While lacking a robust offshore wind industry, the United States has made progress on reducing carbon emissions. Dan Utech, President Barack Obama's deputy assistant for energy and climate change, said greenhouse gas emissions are about 9 percent below 2005 levels and energy related emissions are 12 percent lower than in 2005.
On Tuesday, the Baker administration announced it had signed a letter of intent with DONG Energy, Deepwater Wind and OffshoreMV to lease the $113 million New Bedford Marine Commerce Terminal, a harbor-side facility built to support the offshore wind industry.
"We're ready to be the center of this industry on the East Coast," said New Bedford Mayor Jon Mitchell, who said the wind energy effort is "not dissimilar from the launching of the Space Program."

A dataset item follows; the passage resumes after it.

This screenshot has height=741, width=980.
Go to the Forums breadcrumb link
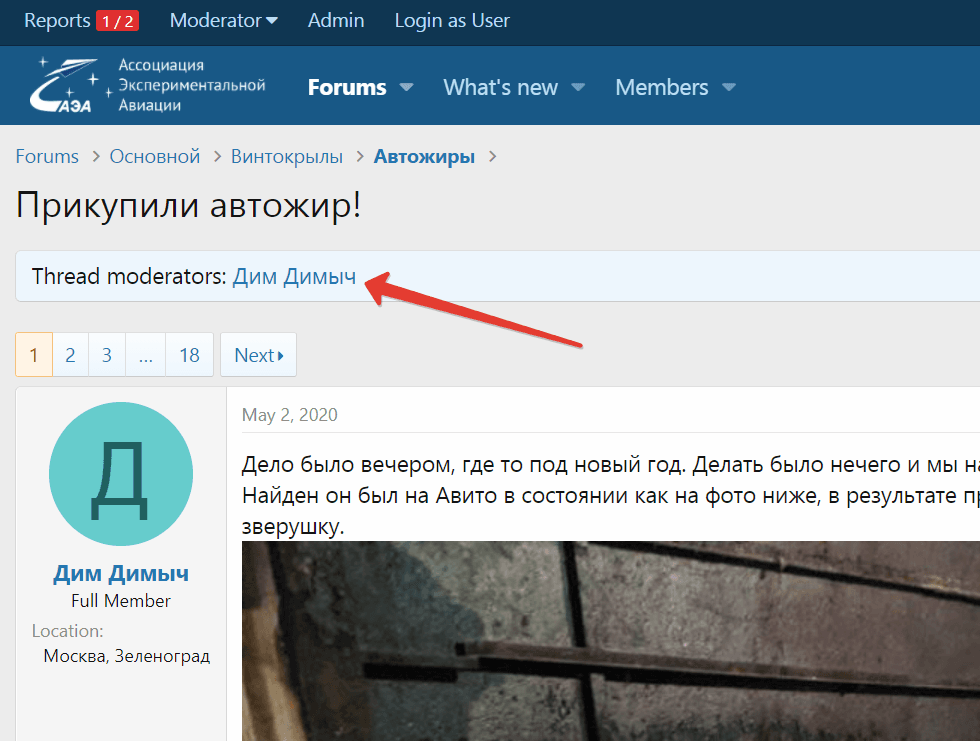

At the Charlestown facility, machinery sought to wear down two prototype turbine blades, twisting and bending them repeatedly in the air in a process that takes about four months, according to Catherine Williams, spokeswoman for the Massachusetts Clean Energy Center. The two blades undergoing a life test were about 170 to 180 feet, according to a Department of Energy official.
Lauren Burm, public affairs manager for DONG Energy US Wind Power, told the News Service the Danish company, which is seeking to develop an area off Martha's Vineyard, is currently deploying blades that are 600 feet long.

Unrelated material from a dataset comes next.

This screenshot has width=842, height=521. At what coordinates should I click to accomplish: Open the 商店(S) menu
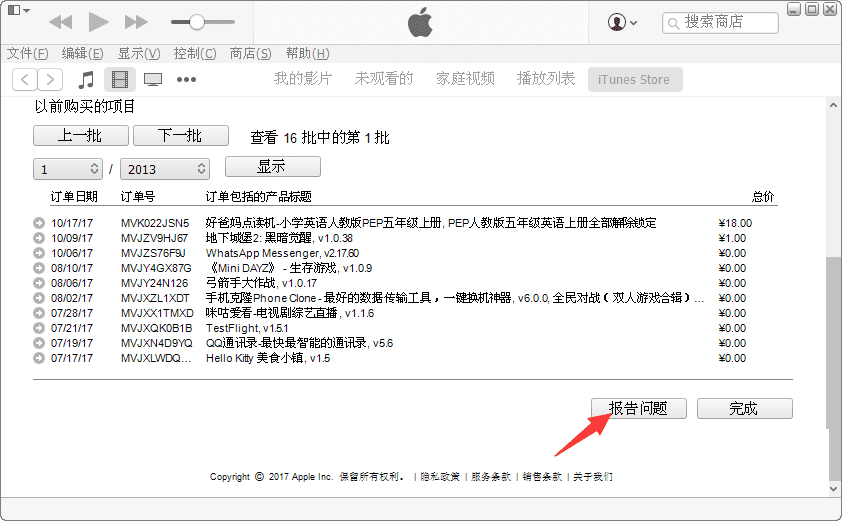250,54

According to the strategy book released by the departments of Energy and Interior, cost reductions in offshore wind development should make the cost of a megawatt hour reach as low as $100 by 2030.
Jose Zayas, director of Wind & Water Power Technologies in the Energy Department, told the News Service natural gas currently costs about $50 per megawatt hour and solar costs about $70.
Although offshore wind requires power lines cabled to mainland locations, Zayas said offshore wind has relatively low transmission costs because it can be located near densely populated coastal areas, avoiding congestion within the nation's energy grid.
"You can have it near the load center," Zayas said.
While state officials did not play prominent roles at Friday's event, U.S. Sen. Ed Markey praised the "leadership" of the Baker administration, expressed urgency in developing renewable energy to slow climate change, and sought to make a new slogan for Massachusetts catch on.
"We are the Saudi Arabia of offshore wind for the planet," Markey said. The Malden Democrat also said without congressional action tax breaks for wind energy will phase out in 2019, and he and Rhode Island Sen. Sheldon Whitehouse have pushed for an extension of tax incentives to 2025.
The energy legislation signed by Gov. Charlie Baker requires utilities to obtain 1,600 megawatts of their power from offshore wind by the summer of 2027.
Morrissey said large renewable energy projects are unable to compete in the usual marketplace for electrical generators, which is driven by price.
"There has to be some guarantee of a customer," Morrissey told the News Service. He said he would have a better idea of when Deepwater might reach the "steel in the water" construction phase for its area off Martha's Vineyard after the Baker administration releases a request for proposals next June. Morrissey said Deepwater's construction of the area would probably last two seasons.
House Speaker Pro Tem Patricia Haddad, who shares a Fall River upbringing with Moniz and lives in Somerset, told the News Service the speed of development of wind generation off the Massachusetts coast will depend largely on the development of regulations and the procurement process. She said Deepwater's development off Block Island "really moved very quickly."
As the U.S. looks farther out to sea for more wind generation, there will be new opportunities and challenges.
Thomas Brostrom, general manager of DONG US, told the News Service the wind is "stronger" further out to sea, but there are "logistical challenges," including transporting workers out to the site and running transmission lines into the shore.
"I think the people who don't like to see them would be very happy," Haddad said of the prospect of developing wind farms further from the shore.